EXERCISE PROMPT
For the entries below, state how many lines contain the word "named" and add nothing else.

Saved entries

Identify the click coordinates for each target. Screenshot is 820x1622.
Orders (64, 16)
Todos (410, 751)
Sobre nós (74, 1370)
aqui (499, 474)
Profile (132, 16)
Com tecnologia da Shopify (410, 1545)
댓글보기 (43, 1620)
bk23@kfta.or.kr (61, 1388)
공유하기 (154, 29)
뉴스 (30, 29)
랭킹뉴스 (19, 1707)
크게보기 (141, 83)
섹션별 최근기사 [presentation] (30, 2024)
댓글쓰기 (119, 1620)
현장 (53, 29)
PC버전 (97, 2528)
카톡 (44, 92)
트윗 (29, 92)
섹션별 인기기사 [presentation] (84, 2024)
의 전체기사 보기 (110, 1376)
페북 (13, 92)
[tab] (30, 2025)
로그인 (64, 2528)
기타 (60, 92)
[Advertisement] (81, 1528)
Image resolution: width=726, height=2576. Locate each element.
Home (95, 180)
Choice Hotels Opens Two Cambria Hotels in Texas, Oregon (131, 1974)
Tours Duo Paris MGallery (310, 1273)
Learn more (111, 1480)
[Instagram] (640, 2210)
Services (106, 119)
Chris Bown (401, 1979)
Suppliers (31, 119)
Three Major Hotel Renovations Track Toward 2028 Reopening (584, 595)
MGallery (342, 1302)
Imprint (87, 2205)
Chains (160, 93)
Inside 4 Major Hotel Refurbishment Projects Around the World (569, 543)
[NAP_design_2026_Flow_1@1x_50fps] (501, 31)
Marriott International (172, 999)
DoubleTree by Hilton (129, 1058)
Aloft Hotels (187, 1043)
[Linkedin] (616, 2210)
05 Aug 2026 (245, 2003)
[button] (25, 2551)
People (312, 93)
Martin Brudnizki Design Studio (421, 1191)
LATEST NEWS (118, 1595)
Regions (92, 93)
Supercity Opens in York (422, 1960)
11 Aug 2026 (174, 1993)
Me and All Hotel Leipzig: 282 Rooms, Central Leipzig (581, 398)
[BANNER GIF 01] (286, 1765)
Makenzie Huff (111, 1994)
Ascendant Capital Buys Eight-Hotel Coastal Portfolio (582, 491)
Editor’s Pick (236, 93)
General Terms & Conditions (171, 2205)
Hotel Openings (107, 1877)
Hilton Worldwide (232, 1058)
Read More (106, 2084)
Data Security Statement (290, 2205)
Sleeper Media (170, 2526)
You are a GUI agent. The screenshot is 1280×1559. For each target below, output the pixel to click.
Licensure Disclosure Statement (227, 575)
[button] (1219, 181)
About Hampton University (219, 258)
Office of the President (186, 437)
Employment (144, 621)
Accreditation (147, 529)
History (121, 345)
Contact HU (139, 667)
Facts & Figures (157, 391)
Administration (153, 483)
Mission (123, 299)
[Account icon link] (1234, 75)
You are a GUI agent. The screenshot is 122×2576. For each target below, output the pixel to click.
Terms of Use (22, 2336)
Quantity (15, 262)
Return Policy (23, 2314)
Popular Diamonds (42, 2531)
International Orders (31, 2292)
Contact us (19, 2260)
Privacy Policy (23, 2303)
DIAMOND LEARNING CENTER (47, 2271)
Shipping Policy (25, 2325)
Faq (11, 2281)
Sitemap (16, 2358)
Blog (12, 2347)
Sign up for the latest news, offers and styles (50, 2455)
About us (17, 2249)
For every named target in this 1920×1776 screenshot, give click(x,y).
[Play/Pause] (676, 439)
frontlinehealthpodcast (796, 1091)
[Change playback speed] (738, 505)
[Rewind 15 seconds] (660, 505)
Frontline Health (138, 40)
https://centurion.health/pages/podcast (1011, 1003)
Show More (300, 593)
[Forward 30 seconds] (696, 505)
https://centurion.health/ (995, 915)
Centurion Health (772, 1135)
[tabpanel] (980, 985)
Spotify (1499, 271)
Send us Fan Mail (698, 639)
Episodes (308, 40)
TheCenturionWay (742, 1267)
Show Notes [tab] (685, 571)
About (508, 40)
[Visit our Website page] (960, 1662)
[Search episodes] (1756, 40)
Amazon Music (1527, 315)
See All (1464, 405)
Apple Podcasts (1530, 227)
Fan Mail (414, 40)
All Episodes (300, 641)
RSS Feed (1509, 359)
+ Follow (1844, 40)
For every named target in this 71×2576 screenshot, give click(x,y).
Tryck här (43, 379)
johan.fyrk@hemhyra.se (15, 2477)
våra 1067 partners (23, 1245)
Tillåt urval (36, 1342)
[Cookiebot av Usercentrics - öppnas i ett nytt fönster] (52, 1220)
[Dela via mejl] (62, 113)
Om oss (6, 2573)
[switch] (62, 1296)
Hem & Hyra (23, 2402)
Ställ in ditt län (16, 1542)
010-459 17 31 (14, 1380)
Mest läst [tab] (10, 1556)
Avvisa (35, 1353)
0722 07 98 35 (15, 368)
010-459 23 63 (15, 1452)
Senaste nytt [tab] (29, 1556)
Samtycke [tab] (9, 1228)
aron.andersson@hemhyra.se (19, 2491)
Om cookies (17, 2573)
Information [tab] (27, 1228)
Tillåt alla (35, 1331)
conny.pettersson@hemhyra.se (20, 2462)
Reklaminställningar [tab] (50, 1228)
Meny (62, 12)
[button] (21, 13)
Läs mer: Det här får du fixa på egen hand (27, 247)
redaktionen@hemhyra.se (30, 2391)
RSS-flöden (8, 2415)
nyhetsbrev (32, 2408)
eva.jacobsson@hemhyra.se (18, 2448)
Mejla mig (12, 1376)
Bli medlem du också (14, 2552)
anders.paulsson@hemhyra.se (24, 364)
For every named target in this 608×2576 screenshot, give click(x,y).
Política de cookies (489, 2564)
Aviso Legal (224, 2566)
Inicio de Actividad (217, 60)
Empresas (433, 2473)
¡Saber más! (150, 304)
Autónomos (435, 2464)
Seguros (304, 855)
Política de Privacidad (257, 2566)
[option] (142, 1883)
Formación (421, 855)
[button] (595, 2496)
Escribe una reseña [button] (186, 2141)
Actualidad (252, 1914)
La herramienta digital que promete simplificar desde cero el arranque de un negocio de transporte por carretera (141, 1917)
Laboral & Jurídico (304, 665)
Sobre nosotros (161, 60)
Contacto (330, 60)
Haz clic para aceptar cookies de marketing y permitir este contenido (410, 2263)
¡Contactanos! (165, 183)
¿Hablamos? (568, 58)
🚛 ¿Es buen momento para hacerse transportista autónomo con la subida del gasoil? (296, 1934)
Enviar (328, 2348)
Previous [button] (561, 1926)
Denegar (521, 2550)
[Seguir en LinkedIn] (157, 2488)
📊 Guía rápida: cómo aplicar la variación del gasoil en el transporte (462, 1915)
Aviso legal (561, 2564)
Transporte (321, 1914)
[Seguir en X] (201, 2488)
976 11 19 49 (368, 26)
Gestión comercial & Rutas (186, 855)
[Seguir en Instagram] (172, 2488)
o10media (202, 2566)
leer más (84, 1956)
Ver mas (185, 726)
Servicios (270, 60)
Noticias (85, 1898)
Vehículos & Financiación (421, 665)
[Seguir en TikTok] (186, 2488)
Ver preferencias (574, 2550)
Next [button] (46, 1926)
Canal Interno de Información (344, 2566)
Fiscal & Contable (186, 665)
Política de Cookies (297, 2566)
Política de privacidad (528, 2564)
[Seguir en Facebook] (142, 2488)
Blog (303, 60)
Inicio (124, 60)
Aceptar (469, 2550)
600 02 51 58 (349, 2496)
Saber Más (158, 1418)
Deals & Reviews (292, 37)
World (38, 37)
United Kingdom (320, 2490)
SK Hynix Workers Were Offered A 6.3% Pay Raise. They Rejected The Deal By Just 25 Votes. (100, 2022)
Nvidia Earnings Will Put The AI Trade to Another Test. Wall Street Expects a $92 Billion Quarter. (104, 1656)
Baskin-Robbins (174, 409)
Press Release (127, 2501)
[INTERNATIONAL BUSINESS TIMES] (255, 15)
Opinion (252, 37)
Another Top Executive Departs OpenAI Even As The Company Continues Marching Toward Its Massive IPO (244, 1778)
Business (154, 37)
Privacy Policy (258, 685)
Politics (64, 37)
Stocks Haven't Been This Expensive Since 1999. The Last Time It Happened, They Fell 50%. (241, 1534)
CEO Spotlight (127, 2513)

ANSWER TO THE PROBLEM
3